While violent crime has been on the rise nationally, Dallas is one of the few major cities that has seen a decrease in violent crime over the past two years. Dallas Police Chief Eddie Garcia spoke about Dallas’s success at a public forum at the AFP-Texas office.
Here were some key takeaways:
- “We need to use the data.” Chief Garcia stressed the importance of using data and evidence to inform policing tactics and determine how the police department can improve.
- Hot-spot policing works. As part of the city’s crime reduction plan, the Dallas PD divided the city into 101,000 microgrids about the size of a football field. It found that just 50 of those grids are responsible for an outsized amount of the city’s violent crime. Focusing limited police resources on these 50 grids has proven to be an efficient method for reducing violent incidents citywide.
- To reduce crime long-term, we must reinvest in people and places. According to Chief Garcia, police are “a fever reducer. We’re not the cure to an illness. We have to try to strengthen neighborhoods.” Improving community conditions, such as ensuring there is adequate street lighting, parks and green spaces, and garbage pickup, as well as working with local businesses to promote initiatives such as second chance hiring, are powerful tools for reducing crime. The police can’t do it alone — it takes a community effort.
- We did not get into this mess overnight, and we won’t get out of it overnight. As long-term solutions take hold, we still need to have officers on the streets to prevent crime, which means we need to support and fund police departments.
- Take a victim-centric approach. If people exiting the justice system “fail,” it means more victims have been created in a community. So, to decrease victims of violent crime, we must invest in ensuring people susceptible to a life of violent crime can succeed on a new path.

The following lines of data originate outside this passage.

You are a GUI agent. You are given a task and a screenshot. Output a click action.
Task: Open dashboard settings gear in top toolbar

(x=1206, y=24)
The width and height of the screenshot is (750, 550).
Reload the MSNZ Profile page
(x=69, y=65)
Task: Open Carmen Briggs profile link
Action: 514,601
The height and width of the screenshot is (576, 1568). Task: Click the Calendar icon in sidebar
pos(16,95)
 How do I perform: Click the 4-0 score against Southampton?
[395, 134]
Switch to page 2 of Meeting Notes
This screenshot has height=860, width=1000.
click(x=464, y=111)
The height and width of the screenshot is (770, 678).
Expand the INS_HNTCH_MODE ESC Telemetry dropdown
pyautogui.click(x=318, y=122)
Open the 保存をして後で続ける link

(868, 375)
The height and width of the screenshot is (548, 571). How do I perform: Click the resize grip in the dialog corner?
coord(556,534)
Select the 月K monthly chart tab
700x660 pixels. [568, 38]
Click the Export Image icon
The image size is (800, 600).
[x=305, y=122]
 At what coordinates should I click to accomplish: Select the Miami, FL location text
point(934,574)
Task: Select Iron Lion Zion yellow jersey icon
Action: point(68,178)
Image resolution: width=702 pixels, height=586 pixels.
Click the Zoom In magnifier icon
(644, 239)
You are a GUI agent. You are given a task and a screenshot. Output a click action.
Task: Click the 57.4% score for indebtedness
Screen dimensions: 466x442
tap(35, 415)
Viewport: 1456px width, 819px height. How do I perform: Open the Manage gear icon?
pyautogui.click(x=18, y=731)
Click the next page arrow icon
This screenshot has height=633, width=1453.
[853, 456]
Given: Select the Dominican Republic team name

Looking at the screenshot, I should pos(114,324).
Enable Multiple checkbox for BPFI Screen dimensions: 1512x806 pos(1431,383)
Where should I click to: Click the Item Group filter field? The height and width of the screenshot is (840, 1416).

- Partner with community leaders on focused deterrence and violence interrupter strategies. Focused deterrence targets individuals at high risk of becoming involved in crime and gives them a choice: either continue down the wrong path and face the consequences, or turn away from that path and receive support from community-based programs. Antong Lucky, a former Dallas gang leader who is now president of the community violence interrupter program Urban Specialists, was present at the panel and discussed his unique partnership with Chief Garcia in this space. Lucky also emphasized the importance of being able to have open and meaningful conversations with law enforcement to build trust in communities that may be distrustful of law enforcement.
The next stop will be in Columbia, South Carolina in May.